● **Selected extract**
--- START ---

WHEN 170 trees were razed to make way for the Supercars circuit, the council promised they would be replaced with 230 'advanced shade trees'  in 'better locations' that would 'deliver substantial improvements in shade' (“Cut down”, Newcastle Herald, 6/5).

I believe the lord mayor implied an overall landscape plan had already been drawn up when she presented 'state-of-the-art computer imaging'  to show the public exactly how much greener and more beautiful this parkland would look in five years’ time.  

If there was an overall landscape plan, it seems to have disappeared. Instead residents have been told the 'staging' of the replanting will begin in March with the planting of 24 trees. The council has no overall plan as yet. 

It is not hard to see why a detailed landscape plan has ceased to exist when it seemed to me that trees not even listed to be cut down were being chainsawed right up to the event. This included much of the undergrowth in the park to make way for the extensive temporary infrastructure Supercars imposed on top of Newcastle's parklands.

--- END ---

● **Required action 1**
Translate this sentence from the text on the Supercars circuit trees into Spanish: "Instead residents have been told the 'staging' of the replanting will begin in March with the planting of 24 trees."
● **Required action 2**
According to the text on the Supercars circuit trees, how many trees did the council promise to plant to replace those razed?
Work only from the text on the Supercars circuit trees.

● **Data shown**
--- START ---

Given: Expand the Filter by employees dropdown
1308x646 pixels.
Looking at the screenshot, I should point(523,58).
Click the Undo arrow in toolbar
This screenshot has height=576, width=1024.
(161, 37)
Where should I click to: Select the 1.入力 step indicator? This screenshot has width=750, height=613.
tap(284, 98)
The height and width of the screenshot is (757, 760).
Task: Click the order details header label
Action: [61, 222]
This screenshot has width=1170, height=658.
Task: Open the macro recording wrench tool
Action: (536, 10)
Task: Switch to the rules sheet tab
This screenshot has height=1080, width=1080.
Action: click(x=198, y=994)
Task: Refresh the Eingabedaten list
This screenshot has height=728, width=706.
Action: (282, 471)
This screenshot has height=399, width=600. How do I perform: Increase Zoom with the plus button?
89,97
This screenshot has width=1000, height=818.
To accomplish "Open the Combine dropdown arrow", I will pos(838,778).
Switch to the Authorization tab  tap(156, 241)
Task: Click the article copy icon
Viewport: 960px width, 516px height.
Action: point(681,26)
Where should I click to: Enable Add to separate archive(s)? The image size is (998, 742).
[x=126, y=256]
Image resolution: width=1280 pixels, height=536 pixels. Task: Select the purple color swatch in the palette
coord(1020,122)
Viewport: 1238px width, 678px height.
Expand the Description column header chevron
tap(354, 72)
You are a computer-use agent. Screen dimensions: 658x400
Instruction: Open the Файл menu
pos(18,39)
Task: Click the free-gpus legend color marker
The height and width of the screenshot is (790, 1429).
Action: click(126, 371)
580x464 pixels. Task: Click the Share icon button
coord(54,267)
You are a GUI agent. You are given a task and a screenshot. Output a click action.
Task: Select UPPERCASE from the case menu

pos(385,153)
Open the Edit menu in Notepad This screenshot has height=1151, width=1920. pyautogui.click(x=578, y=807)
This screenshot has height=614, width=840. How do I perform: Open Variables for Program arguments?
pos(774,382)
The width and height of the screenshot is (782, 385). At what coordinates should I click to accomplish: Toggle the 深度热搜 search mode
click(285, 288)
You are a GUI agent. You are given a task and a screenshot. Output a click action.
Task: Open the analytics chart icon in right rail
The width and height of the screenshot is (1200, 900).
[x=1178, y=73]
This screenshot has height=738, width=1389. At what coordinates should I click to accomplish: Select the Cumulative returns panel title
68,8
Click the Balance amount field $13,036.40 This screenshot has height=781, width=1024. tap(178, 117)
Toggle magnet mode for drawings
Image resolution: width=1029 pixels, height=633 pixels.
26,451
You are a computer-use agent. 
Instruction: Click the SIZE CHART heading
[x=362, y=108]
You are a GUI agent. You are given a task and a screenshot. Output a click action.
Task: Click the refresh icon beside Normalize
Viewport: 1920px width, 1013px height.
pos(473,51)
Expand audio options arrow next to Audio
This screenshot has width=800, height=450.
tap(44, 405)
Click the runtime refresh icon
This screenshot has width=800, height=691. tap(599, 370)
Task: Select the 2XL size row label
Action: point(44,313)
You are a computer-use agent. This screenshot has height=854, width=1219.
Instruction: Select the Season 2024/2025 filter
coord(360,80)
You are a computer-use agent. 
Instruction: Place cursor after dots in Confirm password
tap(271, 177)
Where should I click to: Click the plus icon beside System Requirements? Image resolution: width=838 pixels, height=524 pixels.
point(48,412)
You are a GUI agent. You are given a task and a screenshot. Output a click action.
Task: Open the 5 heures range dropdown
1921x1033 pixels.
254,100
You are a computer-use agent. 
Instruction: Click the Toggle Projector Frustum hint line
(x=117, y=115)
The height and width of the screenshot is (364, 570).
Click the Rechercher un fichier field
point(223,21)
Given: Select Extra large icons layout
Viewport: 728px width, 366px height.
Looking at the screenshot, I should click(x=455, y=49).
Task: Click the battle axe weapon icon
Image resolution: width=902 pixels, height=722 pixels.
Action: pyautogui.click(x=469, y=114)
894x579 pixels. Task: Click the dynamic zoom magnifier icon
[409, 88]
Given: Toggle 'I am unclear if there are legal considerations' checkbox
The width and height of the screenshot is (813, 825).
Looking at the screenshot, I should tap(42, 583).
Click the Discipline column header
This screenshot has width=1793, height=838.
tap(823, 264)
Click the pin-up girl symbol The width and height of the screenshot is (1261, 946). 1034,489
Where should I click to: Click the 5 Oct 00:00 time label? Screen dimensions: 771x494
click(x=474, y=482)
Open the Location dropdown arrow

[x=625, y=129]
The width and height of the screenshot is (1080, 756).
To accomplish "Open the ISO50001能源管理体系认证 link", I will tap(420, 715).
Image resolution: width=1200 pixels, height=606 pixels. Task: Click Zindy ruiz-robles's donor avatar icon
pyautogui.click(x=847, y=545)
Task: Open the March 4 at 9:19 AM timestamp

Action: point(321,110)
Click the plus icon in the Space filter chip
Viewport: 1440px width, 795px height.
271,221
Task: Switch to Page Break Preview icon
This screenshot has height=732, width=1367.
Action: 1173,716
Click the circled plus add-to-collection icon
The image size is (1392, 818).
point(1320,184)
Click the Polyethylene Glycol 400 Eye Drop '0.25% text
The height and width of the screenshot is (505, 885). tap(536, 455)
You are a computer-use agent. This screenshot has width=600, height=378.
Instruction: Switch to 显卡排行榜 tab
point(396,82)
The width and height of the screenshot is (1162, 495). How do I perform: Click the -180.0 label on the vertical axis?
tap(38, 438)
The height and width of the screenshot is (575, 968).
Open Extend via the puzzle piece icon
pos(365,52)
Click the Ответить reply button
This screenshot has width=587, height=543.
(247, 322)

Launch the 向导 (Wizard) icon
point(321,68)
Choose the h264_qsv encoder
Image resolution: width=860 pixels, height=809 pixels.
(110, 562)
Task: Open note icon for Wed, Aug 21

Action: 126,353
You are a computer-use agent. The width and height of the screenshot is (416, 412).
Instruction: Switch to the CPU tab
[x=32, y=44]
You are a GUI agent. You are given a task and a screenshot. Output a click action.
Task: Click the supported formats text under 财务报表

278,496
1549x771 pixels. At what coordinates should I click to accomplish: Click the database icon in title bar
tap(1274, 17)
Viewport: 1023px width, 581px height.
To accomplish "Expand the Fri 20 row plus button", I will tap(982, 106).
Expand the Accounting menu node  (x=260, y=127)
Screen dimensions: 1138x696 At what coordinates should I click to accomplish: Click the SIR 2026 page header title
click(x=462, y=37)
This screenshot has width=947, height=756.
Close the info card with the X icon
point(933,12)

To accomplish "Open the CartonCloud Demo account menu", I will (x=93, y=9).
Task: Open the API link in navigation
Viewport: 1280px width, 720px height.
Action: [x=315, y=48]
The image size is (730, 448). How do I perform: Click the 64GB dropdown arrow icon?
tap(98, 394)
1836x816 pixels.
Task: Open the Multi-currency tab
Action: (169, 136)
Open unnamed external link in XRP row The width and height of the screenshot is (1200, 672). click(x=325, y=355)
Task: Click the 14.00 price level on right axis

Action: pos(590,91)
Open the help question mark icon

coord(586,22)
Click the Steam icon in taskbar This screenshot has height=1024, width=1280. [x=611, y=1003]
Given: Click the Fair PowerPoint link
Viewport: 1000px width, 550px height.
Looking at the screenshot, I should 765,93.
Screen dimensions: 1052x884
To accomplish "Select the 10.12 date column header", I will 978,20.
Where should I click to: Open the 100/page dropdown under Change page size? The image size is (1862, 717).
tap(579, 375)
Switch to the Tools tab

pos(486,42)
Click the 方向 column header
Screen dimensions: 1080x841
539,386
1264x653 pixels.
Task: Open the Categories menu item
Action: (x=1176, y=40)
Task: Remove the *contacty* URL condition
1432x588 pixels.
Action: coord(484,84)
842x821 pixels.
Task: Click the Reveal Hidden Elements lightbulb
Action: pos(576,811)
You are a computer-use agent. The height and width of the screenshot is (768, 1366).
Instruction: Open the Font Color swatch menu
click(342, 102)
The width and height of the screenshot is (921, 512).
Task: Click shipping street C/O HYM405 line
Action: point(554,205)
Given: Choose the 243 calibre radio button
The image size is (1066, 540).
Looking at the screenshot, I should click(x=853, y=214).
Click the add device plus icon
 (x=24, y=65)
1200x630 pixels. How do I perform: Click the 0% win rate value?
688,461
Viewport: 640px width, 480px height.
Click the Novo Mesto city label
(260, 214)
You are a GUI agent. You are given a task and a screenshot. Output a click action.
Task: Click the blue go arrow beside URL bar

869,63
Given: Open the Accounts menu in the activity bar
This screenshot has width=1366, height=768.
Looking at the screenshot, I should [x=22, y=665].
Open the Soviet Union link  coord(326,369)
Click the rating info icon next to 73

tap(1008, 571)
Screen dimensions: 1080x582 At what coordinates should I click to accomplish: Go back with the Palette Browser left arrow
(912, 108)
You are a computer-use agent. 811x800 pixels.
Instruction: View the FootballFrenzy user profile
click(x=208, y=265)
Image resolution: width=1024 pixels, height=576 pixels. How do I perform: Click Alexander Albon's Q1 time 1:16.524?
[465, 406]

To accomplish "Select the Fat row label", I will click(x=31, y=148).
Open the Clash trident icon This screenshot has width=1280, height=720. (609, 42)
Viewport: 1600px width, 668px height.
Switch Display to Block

--- END ---

● **Response area 1**
En cambio, se ha informado a los residentes de que el "escalonamiento" de la replantación comenzará en marzo con la plantación de 24 árboles.

● **Response area 2**
230 "advanced shade trees."